§ TASK DETAILS
Pull out every line of the rows below that contains the string "width", treating case as significant.

§ DATA FOR THE TASK
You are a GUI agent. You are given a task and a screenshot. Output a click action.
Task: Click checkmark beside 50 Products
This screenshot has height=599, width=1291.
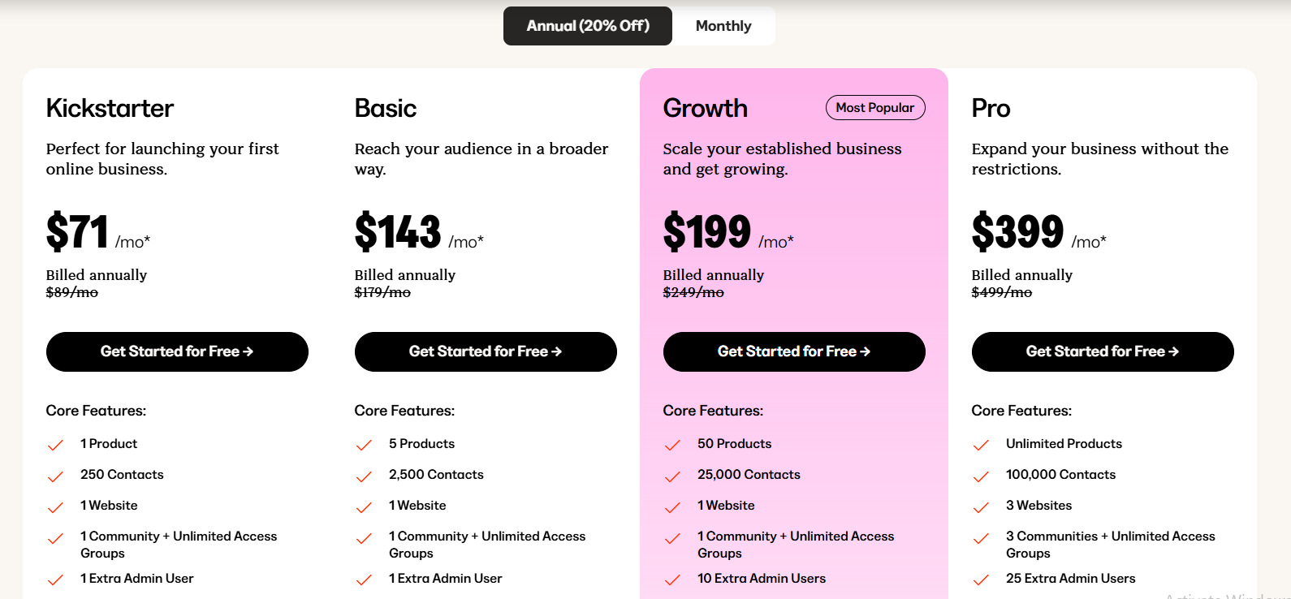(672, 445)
==
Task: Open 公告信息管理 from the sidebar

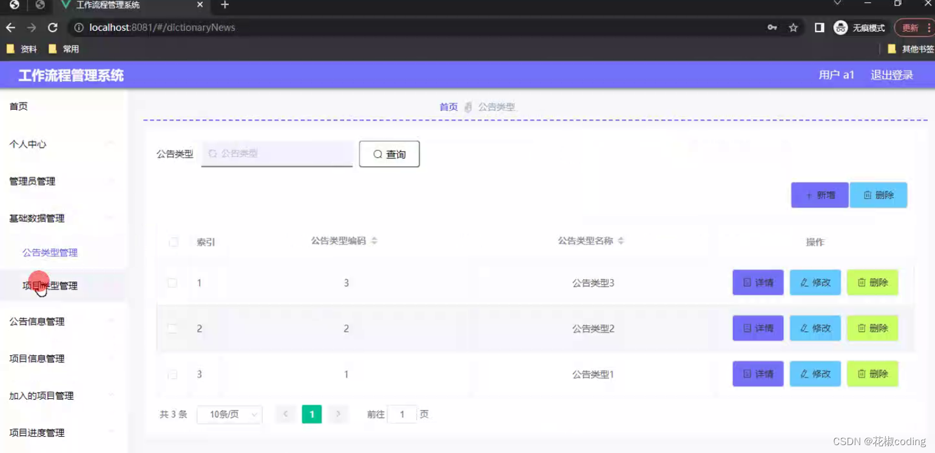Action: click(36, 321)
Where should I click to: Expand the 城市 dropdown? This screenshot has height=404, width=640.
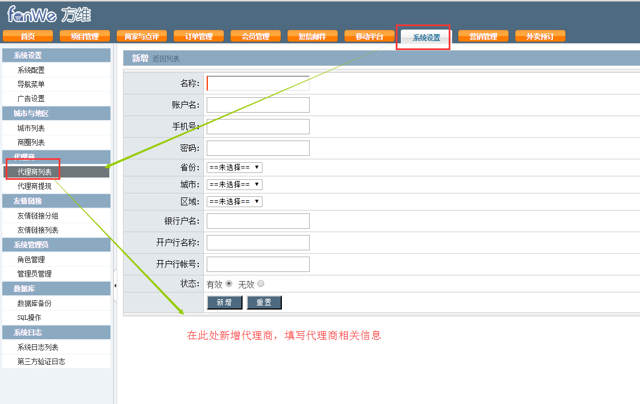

§ SOLUTION FOR THIS TASK
This screenshot has height=599, width=1291.
Where should I click to: Expand the 城市 dropdown? This screenshot has height=404, width=640.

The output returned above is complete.